• [Task statement]
In the case description below, how many packs of cigarettes does the patient smoke per day?

• [Extracted text]
Background
|
Figure 1. |
A 24-year-old man with no significant past medical history presents to the emergency department (ED) with a complaint of several episodes of a sensation of nearly blacking out. The episodes have occurred about 3-4 times over the 3 days before presentation. The duration of each episode has ranged from a few minutes to over an hour. The patient notes that he has felt his "heart beating really fast," with associated light-headedness. He denies having any chest pain, shortness of breath, or nausea associated with these events. He cannot identify exacerbating or alleviating factors; specifically, he denies exertion as an inciting factor. The remainder of his review of systems is negative except for some mild chronic shortness of breath. The patient takes no medications at home and has no active medical conditions. He smokes 2-4 packs of cigarettes per day and has done so for 5-6 years. He denies any illicit drug use or recent use of over-the-counter medications or herbal remedies. He has no history of any significant cardiac disease or sudden cardiac death in his family.
On physical examination, the patient is afebrile, with a pulse of 65 bpm, a blood pressure of 120/84 mm Hg, and a respiratory rate of 15 breaths/min. His room air saturation reading is 100%. In general, he is well-appearing and in no acute distress. The patient's neck examination shows no jugular venous distention. The heart sounds, including S1and S2, reveal no audible murmurs, rubs, or gallops. The apical impulse is nondisplaced and of normal impact. The lung sounds are diminished throughout, but there are no wheezes, rales, or rhonchi. He has no edema of the lower extremities, and the distal pulses are easily palpable. All other exam findings, including a neurologic examination, are unremarkable.
The patient is placed on a cardiac monitor, and an 18-gauge intravenous (IV) catheter is inserted into the antecubital fossa. Laboratory tests consisting of a complete blood count (CBC) and serum electrolytes are ordered. A portable chest radiograph reveals slight hyperinflation and hyperlucency of the lung fields, with a flattened diaphragm and central pulmonary artery enlargement. An electrocardiogram (ECG) is obtained (see Figure 1).
Discussion:
|
Figure 2. |
Preexcitation is characterized by an accessory pathway within the heart that conducts action potentials between the atria and ventricles outside of the normal conduction system (which conducts through the atrioventricular [AV] node-His-Purkinje system). The phenomenon was defined by Durrer et al in 1970, who stated that "preexcitation exists, if in relation to atrial events, the whole or some part of the ventricular muscle is activated earlier by the impulse originating from the atrium than would be expected if the impulse reached the ventricles by way of the normal specific conduction system only."[5] Of the various types of preexcitation syndromes, the most common is Wolff-Parkinson-White (WPW) syndrome.

• [Information shown]

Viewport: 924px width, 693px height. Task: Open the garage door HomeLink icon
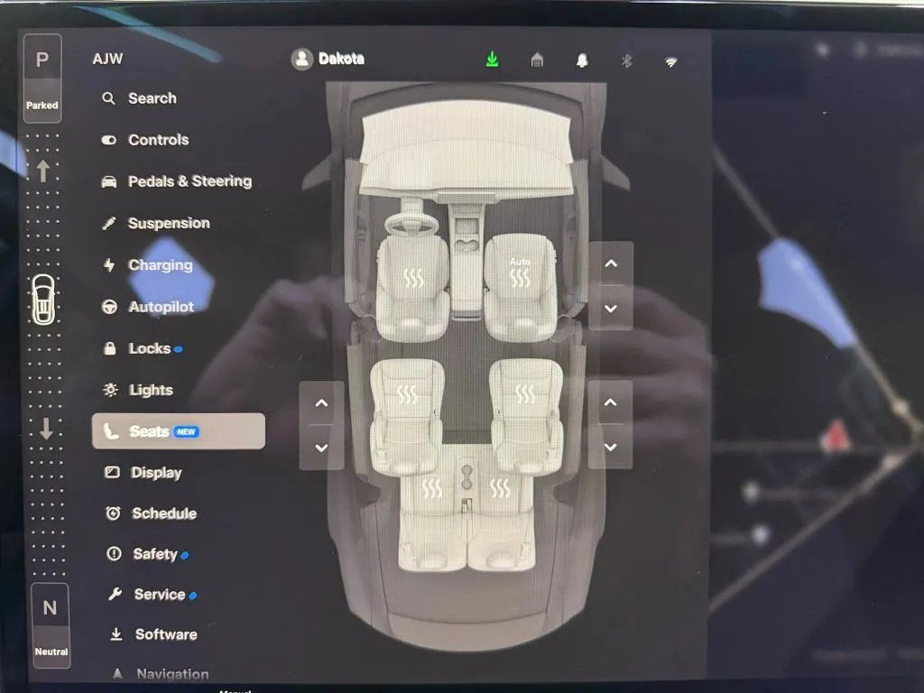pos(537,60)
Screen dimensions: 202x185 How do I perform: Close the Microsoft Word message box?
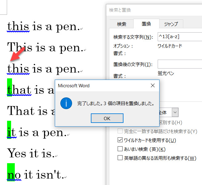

• [Result of the exercise]
2-4 packs per day